> _Exercise instructions_:
From the listing below, copy each line that holds "will".

> _Available data_:
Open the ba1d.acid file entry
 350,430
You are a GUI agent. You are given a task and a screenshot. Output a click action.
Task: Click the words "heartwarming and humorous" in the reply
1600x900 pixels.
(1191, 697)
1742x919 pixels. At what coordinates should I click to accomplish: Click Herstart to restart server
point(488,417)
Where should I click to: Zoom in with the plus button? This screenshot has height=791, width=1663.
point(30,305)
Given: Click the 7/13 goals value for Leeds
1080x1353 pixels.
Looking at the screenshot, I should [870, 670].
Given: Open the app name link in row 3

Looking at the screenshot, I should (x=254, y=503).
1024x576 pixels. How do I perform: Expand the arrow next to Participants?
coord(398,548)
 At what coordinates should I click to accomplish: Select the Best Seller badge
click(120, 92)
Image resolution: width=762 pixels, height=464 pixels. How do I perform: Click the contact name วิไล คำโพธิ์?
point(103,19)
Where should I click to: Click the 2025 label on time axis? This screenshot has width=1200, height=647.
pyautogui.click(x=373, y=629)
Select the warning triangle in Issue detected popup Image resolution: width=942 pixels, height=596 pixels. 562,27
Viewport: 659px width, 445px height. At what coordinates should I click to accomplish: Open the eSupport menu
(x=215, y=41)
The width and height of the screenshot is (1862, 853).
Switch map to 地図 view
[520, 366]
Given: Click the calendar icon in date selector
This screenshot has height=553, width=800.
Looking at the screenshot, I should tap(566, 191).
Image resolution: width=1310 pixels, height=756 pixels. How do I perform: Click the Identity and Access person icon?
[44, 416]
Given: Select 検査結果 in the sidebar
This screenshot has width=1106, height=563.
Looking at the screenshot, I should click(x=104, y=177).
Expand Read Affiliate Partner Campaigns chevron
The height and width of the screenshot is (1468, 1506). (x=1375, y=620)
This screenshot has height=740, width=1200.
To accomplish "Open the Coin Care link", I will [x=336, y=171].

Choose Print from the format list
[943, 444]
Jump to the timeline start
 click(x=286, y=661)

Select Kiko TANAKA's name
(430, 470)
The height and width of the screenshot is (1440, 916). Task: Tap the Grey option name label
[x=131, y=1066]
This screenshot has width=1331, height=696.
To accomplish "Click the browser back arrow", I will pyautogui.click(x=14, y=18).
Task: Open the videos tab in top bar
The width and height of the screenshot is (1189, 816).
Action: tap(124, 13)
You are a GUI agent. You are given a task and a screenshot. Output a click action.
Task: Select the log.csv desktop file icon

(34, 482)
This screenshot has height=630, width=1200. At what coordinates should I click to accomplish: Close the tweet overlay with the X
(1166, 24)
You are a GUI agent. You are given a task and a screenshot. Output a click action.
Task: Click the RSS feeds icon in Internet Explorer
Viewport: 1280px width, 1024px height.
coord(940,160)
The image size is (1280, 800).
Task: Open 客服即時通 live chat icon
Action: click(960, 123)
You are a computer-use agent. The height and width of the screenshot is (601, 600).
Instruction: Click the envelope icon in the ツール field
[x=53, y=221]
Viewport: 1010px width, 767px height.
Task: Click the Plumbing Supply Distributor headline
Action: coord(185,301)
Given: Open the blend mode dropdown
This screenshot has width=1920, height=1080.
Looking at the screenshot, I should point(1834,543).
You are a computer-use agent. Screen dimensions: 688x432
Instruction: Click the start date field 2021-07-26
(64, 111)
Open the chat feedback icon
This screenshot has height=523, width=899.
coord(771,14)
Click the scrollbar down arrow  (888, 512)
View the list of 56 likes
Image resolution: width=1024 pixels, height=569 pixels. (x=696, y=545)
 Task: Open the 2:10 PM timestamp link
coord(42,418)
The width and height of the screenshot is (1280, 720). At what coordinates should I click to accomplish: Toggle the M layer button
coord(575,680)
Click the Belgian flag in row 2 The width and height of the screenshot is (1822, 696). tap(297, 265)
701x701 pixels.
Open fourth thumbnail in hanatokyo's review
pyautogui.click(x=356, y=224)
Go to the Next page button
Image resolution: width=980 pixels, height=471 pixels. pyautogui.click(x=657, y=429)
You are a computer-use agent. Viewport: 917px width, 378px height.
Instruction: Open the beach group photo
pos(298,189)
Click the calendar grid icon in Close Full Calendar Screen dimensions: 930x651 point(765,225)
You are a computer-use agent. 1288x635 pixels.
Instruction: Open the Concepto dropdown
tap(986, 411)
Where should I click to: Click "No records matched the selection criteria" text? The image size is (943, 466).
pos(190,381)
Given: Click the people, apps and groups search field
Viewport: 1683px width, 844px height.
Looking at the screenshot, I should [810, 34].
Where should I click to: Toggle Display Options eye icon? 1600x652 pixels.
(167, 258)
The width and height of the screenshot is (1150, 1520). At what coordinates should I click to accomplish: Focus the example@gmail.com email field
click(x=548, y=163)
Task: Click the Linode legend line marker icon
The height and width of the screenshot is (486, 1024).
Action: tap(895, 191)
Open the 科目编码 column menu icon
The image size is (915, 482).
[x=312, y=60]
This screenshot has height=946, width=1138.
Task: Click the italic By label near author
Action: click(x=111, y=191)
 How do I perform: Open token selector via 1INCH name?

> _Response area_:
To accomplish "Open the Coin Care link", I will [x=336, y=171].
To accomplish "Click the browser back arrow", I will pyautogui.click(x=14, y=18).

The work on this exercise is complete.